▶ PROBLEM STATEMENT
Write out all of the records below verbatim, keeping every line as it stands.

▶ DATA FOR PROCESSING
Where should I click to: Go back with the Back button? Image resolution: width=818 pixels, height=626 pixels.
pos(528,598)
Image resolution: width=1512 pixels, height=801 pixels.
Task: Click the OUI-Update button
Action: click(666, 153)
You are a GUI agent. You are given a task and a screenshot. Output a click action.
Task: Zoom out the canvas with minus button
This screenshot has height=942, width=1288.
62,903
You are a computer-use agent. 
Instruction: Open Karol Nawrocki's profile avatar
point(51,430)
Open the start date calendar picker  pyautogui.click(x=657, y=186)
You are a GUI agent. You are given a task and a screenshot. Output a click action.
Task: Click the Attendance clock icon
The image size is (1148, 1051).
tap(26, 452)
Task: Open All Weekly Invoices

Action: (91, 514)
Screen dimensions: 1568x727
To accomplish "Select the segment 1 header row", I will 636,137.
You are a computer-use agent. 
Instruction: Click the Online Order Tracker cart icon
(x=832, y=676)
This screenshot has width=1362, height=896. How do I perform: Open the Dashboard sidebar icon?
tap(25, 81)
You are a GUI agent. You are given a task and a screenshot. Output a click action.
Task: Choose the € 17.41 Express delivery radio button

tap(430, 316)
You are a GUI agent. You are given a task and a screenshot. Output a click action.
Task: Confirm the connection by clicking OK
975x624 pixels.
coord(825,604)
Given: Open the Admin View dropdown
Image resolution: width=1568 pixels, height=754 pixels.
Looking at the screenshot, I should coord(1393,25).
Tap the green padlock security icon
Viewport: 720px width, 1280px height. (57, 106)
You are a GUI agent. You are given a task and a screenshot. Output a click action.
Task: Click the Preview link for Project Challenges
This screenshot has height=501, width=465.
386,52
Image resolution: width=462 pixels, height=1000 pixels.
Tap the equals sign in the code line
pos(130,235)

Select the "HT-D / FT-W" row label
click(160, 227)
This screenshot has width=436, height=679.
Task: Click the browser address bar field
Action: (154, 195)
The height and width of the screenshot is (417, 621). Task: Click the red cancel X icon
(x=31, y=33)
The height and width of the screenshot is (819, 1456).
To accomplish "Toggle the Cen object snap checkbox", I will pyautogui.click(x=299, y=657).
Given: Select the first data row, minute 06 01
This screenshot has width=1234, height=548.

▶ RESULT FOR THIS EXERCISE
Where should I click to: Go back with the Back button? Image resolution: width=818 pixels, height=626 pixels.
pos(528,598)
Image resolution: width=1512 pixels, height=801 pixels.
Task: Click the OUI-Update button
Action: click(666, 153)
You are a GUI agent. You are given a task and a screenshot. Output a click action.
Task: Zoom out the canvas with minus button
This screenshot has height=942, width=1288.
62,903
You are a computer-use agent. 
Instruction: Open Karol Nawrocki's profile avatar
point(51,430)
Open the start date calendar picker  pyautogui.click(x=657, y=186)
You are a GUI agent. You are given a task and a screenshot. Output a click action.
Task: Click the Attendance clock icon
The image size is (1148, 1051).
tap(26, 452)
Task: Open All Weekly Invoices

Action: (91, 514)
Screen dimensions: 1568x727
To accomplish "Select the segment 1 header row", I will 636,137.
You are a computer-use agent. 
Instruction: Click the Online Order Tracker cart icon
(x=832, y=676)
This screenshot has width=1362, height=896. How do I perform: Open the Dashboard sidebar icon?
tap(25, 81)
You are a GUI agent. You are given a task and a screenshot. Output a click action.
Task: Choose the € 17.41 Express delivery radio button

tap(430, 316)
You are a GUI agent. You are given a task and a screenshot. Output a click action.
Task: Confirm the connection by clicking OK
975x624 pixels.
coord(825,604)
Given: Open the Admin View dropdown
Image resolution: width=1568 pixels, height=754 pixels.
Looking at the screenshot, I should coord(1393,25).
Tap the green padlock security icon
Viewport: 720px width, 1280px height. (57, 106)
You are a GUI agent. You are given a task and a screenshot. Output a click action.
Task: Click the Preview link for Project Challenges
This screenshot has height=501, width=465.
386,52
Image resolution: width=462 pixels, height=1000 pixels.
Tap the equals sign in the code line
pos(130,235)

Select the "HT-D / FT-W" row label
click(160, 227)
This screenshot has width=436, height=679.
Task: Click the browser address bar field
Action: (154, 195)
The height and width of the screenshot is (417, 621). Task: Click the red cancel X icon
(x=31, y=33)
The height and width of the screenshot is (819, 1456).
To accomplish "Toggle the Cen object snap checkbox", I will pyautogui.click(x=299, y=657).
Given: Select the first data row, minute 06 01
This screenshot has width=1234, height=548.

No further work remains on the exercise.